As the three strolled up to the camp a man rose from the group which sat in the shadow of the awning at the door of the largest tent and came out to meet them. He was tall, white-haired, aquiline of feature. And his pervading characteristic seemed to be gravity. His figure and face alike were unbending.

He made them a studied little bow.

"My daughter tells me, Captain Aylmer," he said, "that I have to thank you for your prompt action on behalf of my grandson. You saved him from a situation of grave peril."

Aylmer realized that this was without doubt Jacob Van Arlen. He suspected, also, why the old man had thus addressed him without waiting for an introduction. For men who are introduced, amid the intimate sociabilities of the Tangier Tent Club, at any rate, usually shake hands. Van Arlen's right hand held his sombrero; his left was at his side.

Aylmer returned the bow.

"I did no more than what had obviously to be done," he said quietly. "Despard merits your thanks more than I."

The other looked at the major with a distinct tinge of relief.

"Is that so?" he asked hopefully.

"No!" said Despard, laconically. "Your thanks are not in the least misdirected, Mr. Van Arlen."

The old man made another courteous inclination of the head.

"I thought I could not so far have misunderstood my daughter," he answered. "I hope, Captain Aylmer, that while you remain in Tangier I may be permitted to serve you in any way which you like to command. Perhaps, though, your stay is short?"

And there was hopefulness in this last query. It was patent amid the studied urbanity of the tone. In spite of himself Aylmer smiled.

"I am a bird of passage," he said lightly. "I manage to take short leave for most of the Tent Club meetings, to which Colonel Anstruther is kind enough to make me welcome."

He strode forward as he spoke and began to exchange greetings with Mrs. Anstruther, who rose to meet him. He had to hear the morning's story re-discussed, exclaimed over, criticized. He bore it, without impatience, but with a certain aloofness which gave the subject no chance to endure. He managed skilfully, at last, to divert the conversation into other channels.

Anstruther, who had sat between his wife and Miss Van Arlen, had risen to welcome Commandant Rattier. The mishap to the latter's horse engrossed their attention; they wandered off together to examine the wounded limb. After a moment's hesitation Aylmer sank into the vacant chair.

He looked round at the girl. Her eyes met his, but her hand, as if acting by some automatic command of the brain, touched her skirt and pulled it toward herself, and away from him. His lips grew a thought more rigid behind the veiling moustache. But his voice was entirely divested of any semblance of pique.

"And how is my small cousin?" he asked pleasantly. "Has Selim persuaded him to take that long-deferred siesta?"

Old Van Arlen stirred restlessly on his seat.
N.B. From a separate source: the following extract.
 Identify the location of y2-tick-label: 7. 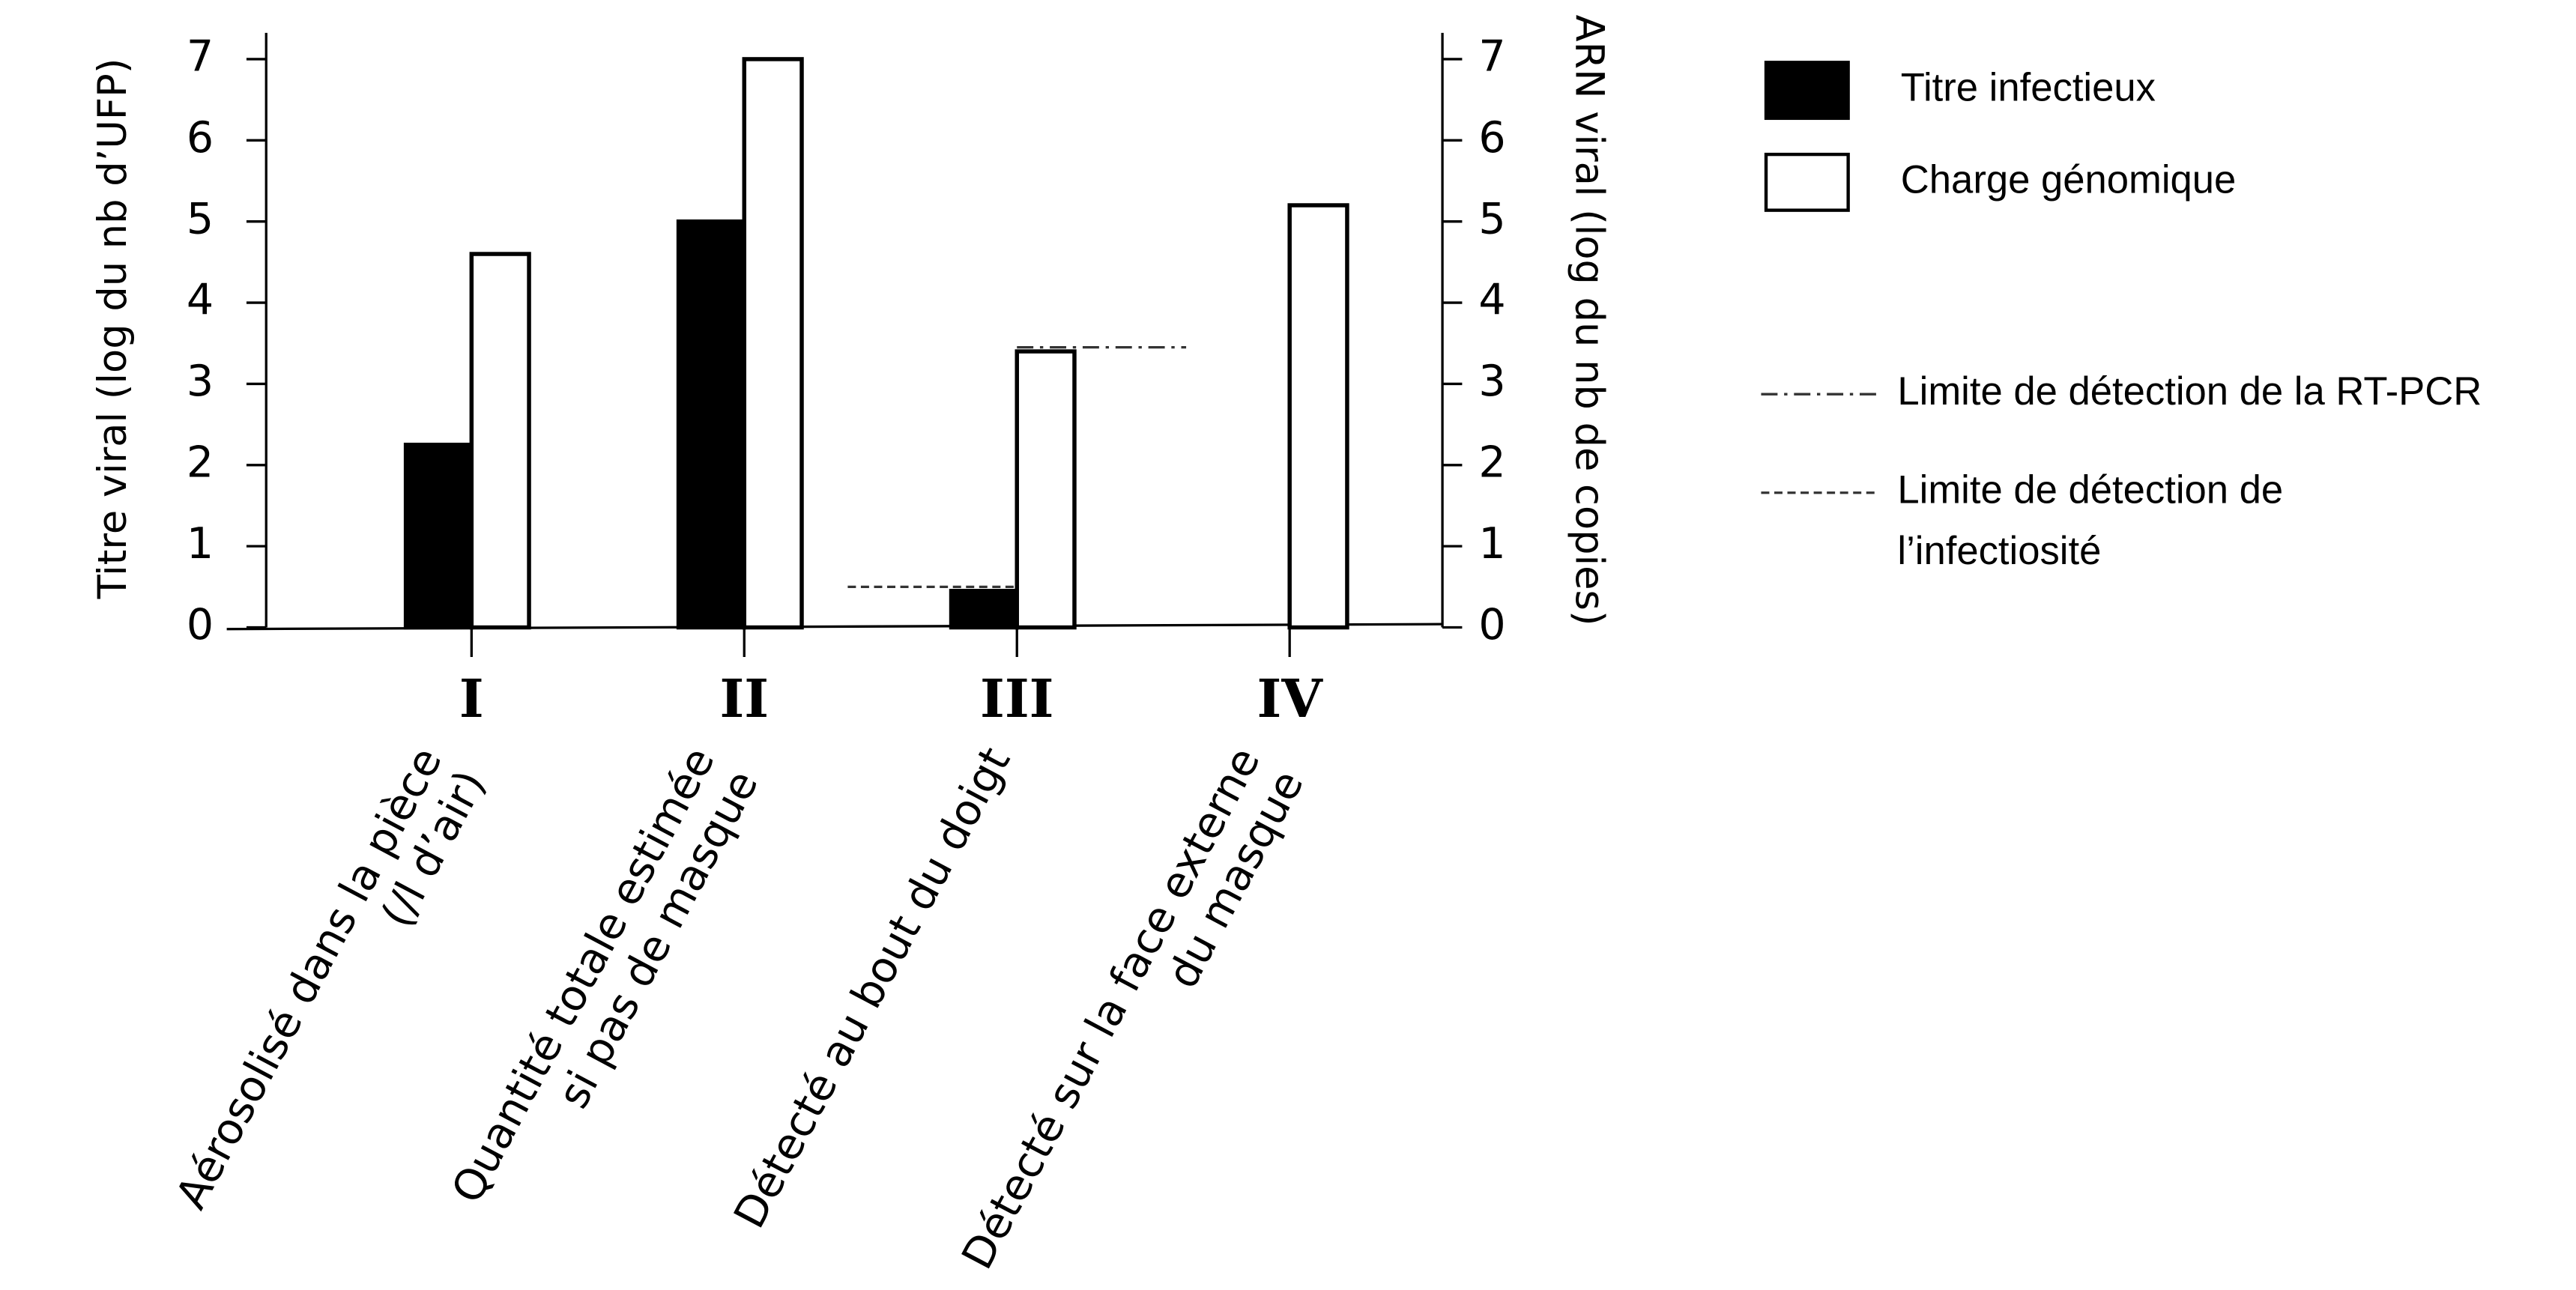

He looked at Aylmer, his lips moved as if to speech, and then closed again. Miss Van Arlen sat up very straight.

"Do you mean my nephew?" she asked frigidly.

"Your nephew and my cousin," said Aylmer, cheerfully. "I hardly expected to find a relation here when I started this morning."

Her eyes grew stormy with suspicion, almost with hate.

"Are you sure?" she demanded suddenly.

"Quite sure," said Aylmer, halting for a scarcely perceptible moment before her meaning reached him. "I have found only friends—so far."